Contributions from the SCA collaborators (which is taken to mean any
employee of any of the collaborating companies) are covered by the legal
agreement.  It is possible for anyone outside the collaborating
companies to contribute to the SCA specification.  However, to ensure
that the royalty free status of the spec is not compromised by any
contributions of this kind, it is necessary for the contributor to sign
a feedback license which covers their contribution.  This is similar in
intent to the ICLAs that are required for contributions of code to
Apache.  You can see the feedback license by checking out the SCA spec
page here:

http://www-128.ibm.com/developerworks/webservices/library/specification/ws-sca/

(see the link to the Feedback page towards the bottom)

Regarding the status of material published by the SCA spec
collaboration.
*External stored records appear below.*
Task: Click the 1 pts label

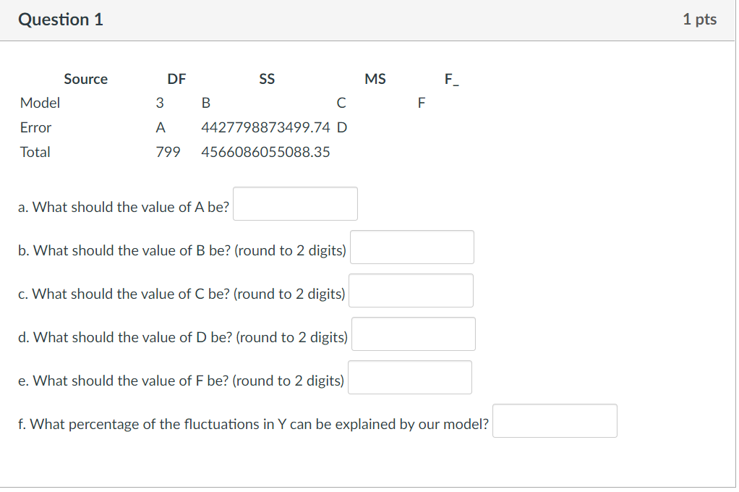Action: 699,20
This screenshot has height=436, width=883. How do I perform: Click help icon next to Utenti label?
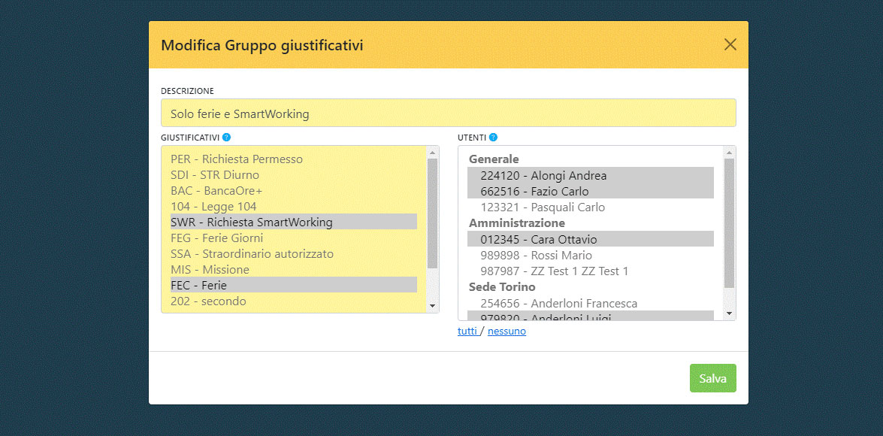coord(493,138)
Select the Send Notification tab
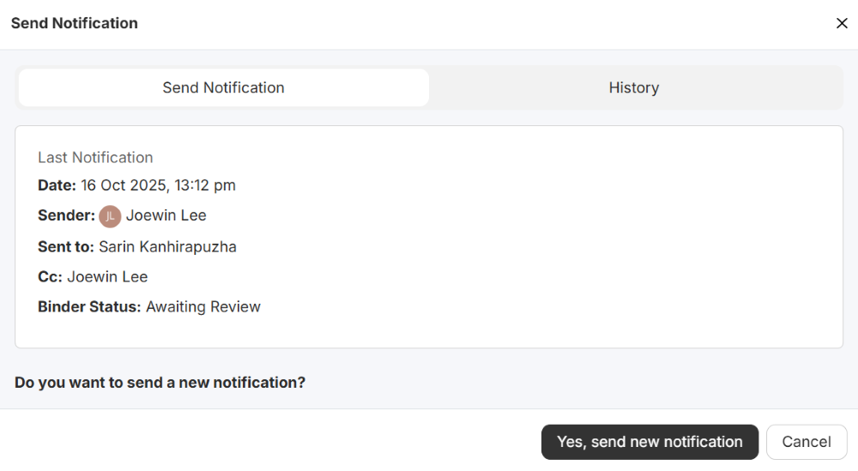The width and height of the screenshot is (858, 471). tap(223, 88)
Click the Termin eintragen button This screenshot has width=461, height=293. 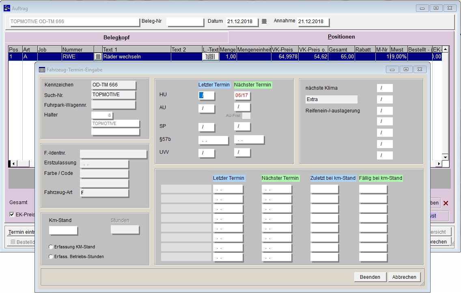pyautogui.click(x=21, y=232)
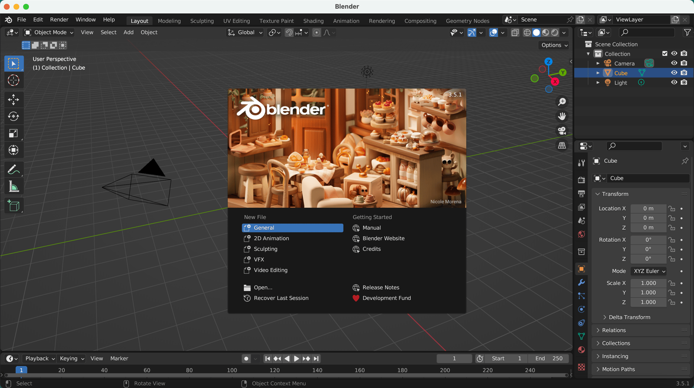Toggle Location X lock icon
The image size is (694, 388).
[x=672, y=208]
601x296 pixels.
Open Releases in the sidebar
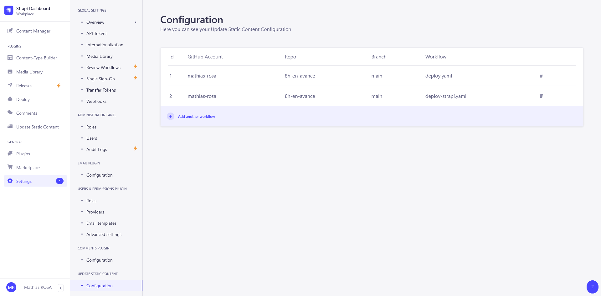[24, 86]
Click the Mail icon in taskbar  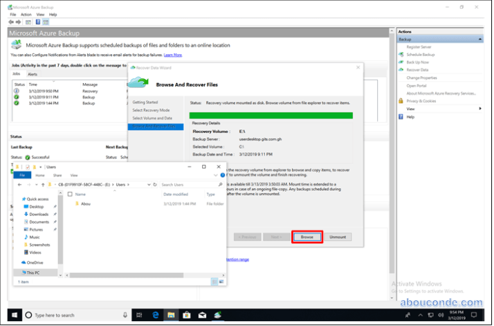201,315
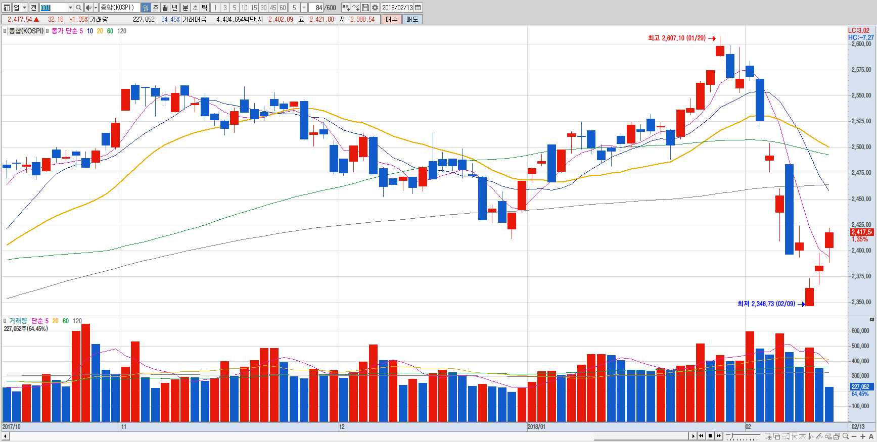Click the speaker sound icon

[88, 8]
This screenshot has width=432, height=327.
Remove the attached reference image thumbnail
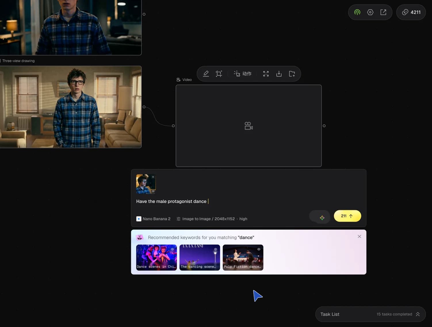153,177
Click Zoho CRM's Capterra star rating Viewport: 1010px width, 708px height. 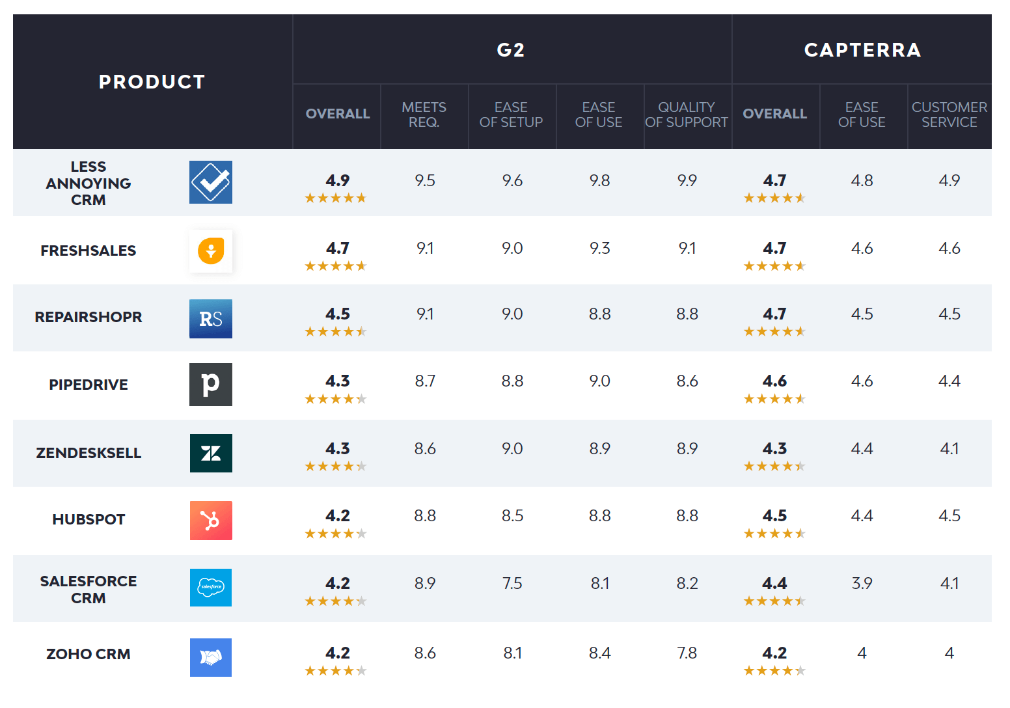coord(774,670)
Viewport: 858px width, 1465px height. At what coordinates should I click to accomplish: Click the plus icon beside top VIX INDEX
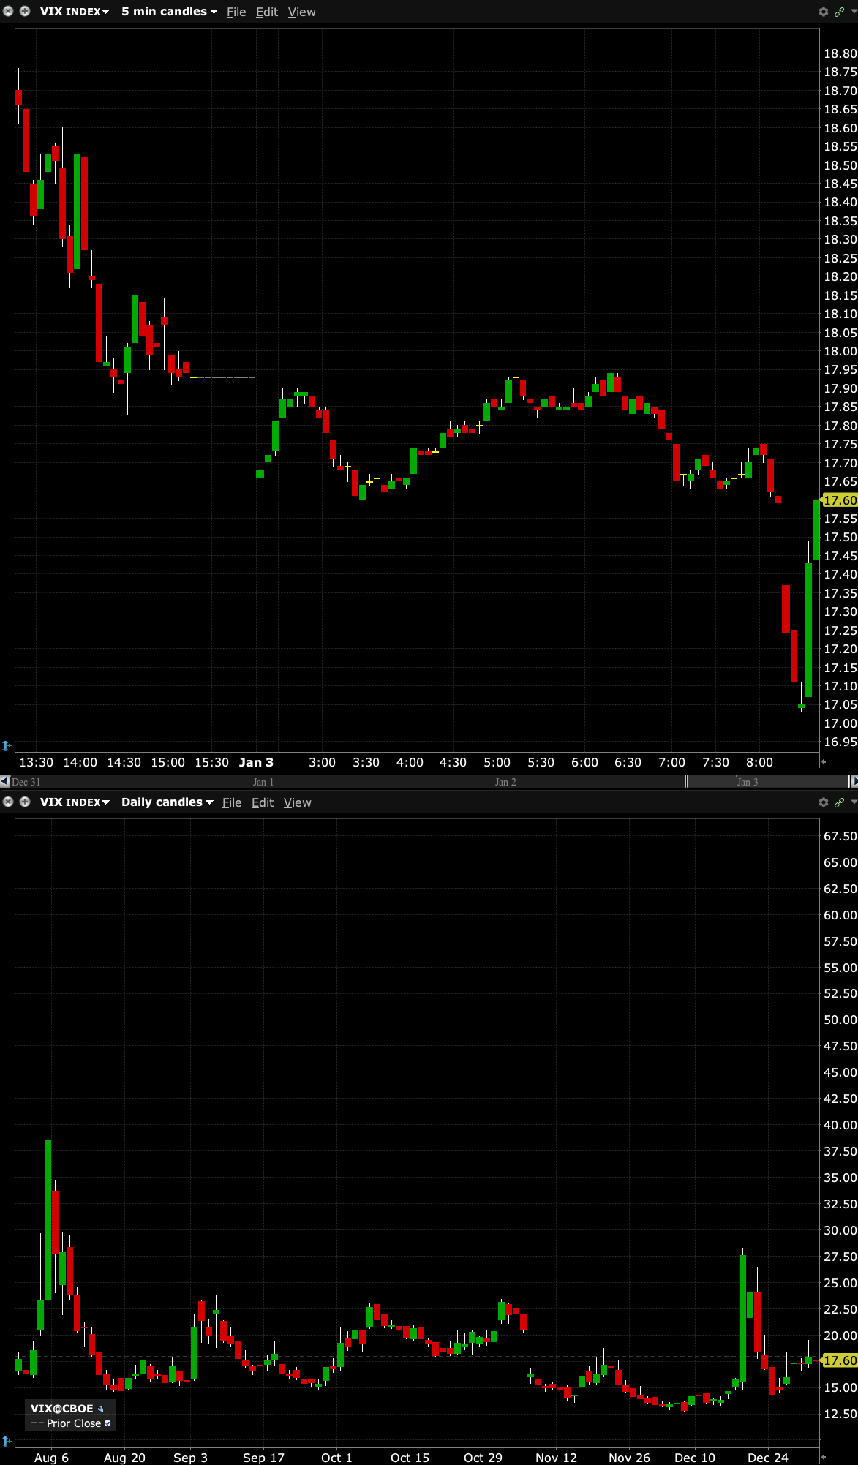(x=25, y=12)
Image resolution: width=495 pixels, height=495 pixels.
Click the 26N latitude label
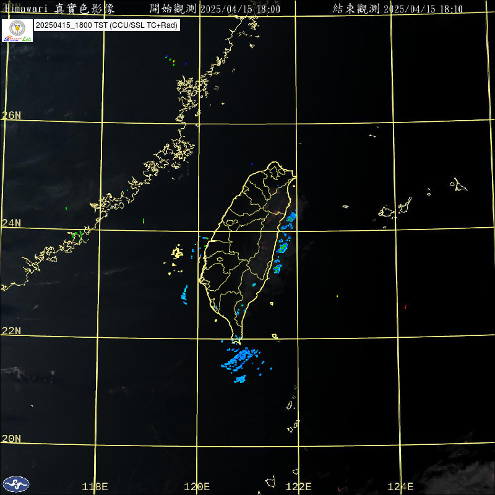point(11,115)
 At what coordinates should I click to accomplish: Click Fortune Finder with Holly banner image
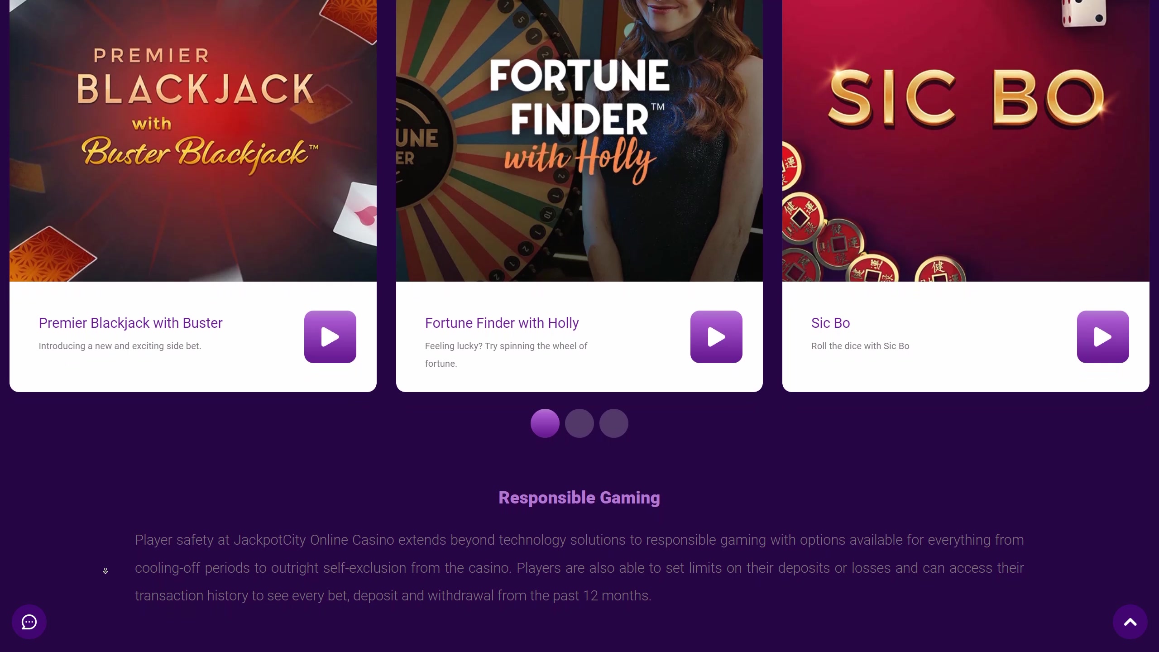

The collaboration can publish formal levels of the
specification (such as the 0.9 level published in November 2005) and it
can also publish draft levels (which are regarded as work-in-progress,
subject to change), plus associated materials such as White Papers.  The
decision to publish is made by the collaboration.

Regarding the Recursive Assembly model, which has been discussed on this
mailing list, this is a set of changes to the specification that have
been agreed within the SCA collaboration.  An updated draft
specification document based on these changes is under preparation and
it is expected that this will be published in the near future.  In the
meantime, the collaboration agreed to the publication of presentation
materials which describe the Recursive model and these were presented
first at the recent JavaOne conference.  It is these materials that form
the basis of Jim Marino's presentation that is planned for today.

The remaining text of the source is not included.